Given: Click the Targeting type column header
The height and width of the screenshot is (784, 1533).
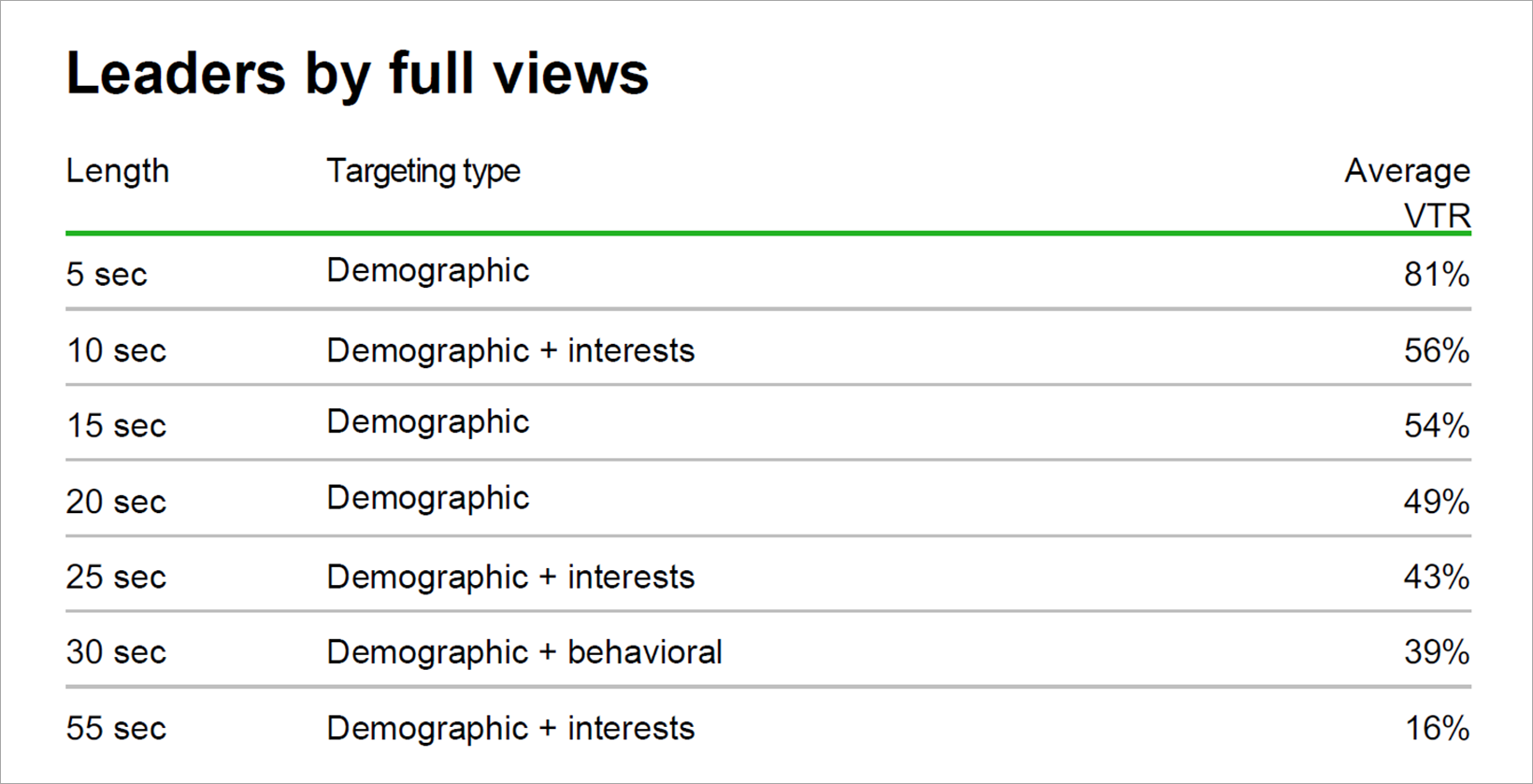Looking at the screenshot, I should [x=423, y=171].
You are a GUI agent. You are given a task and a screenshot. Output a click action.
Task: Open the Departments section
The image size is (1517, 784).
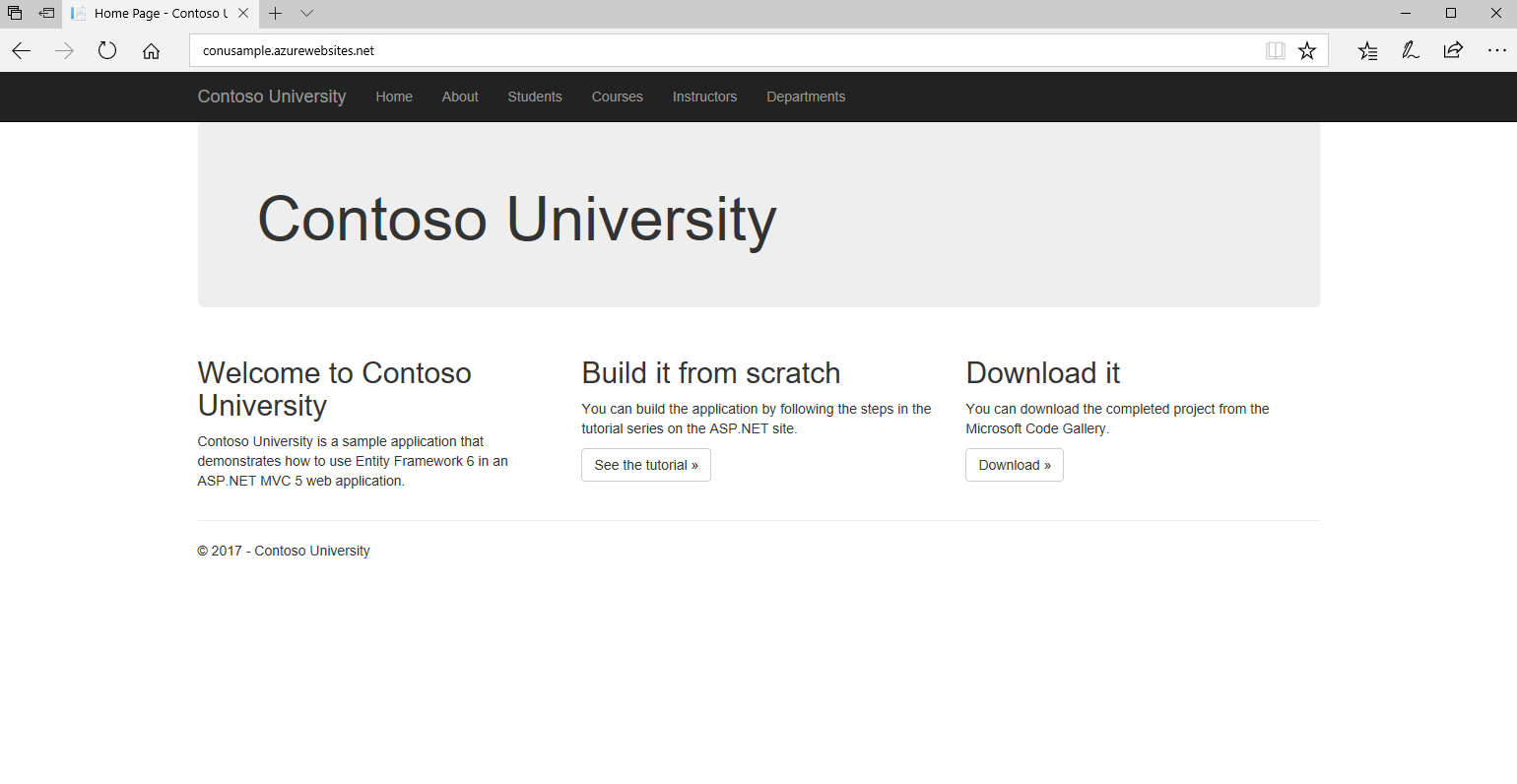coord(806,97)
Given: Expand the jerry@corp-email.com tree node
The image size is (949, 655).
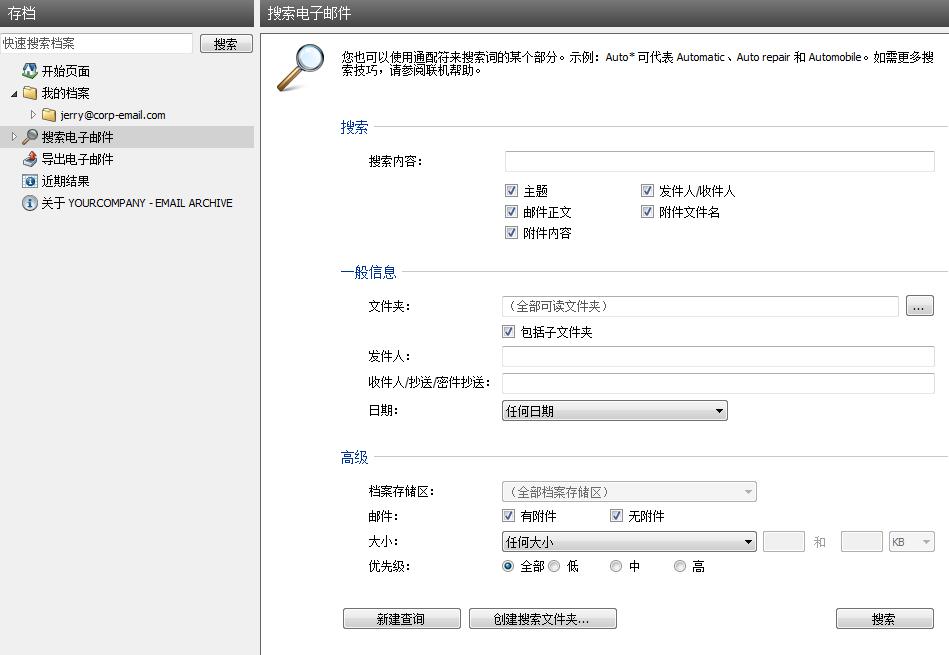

[Problem statement]
Transcribe the lines that run from the line bearing "Given: Expand the" through the last line of the data. Keep the wording exact and leave out every picture.

[Result of the exercise]
Given: Expand the jerry@corp-email.com tree node
The image size is (949, 655).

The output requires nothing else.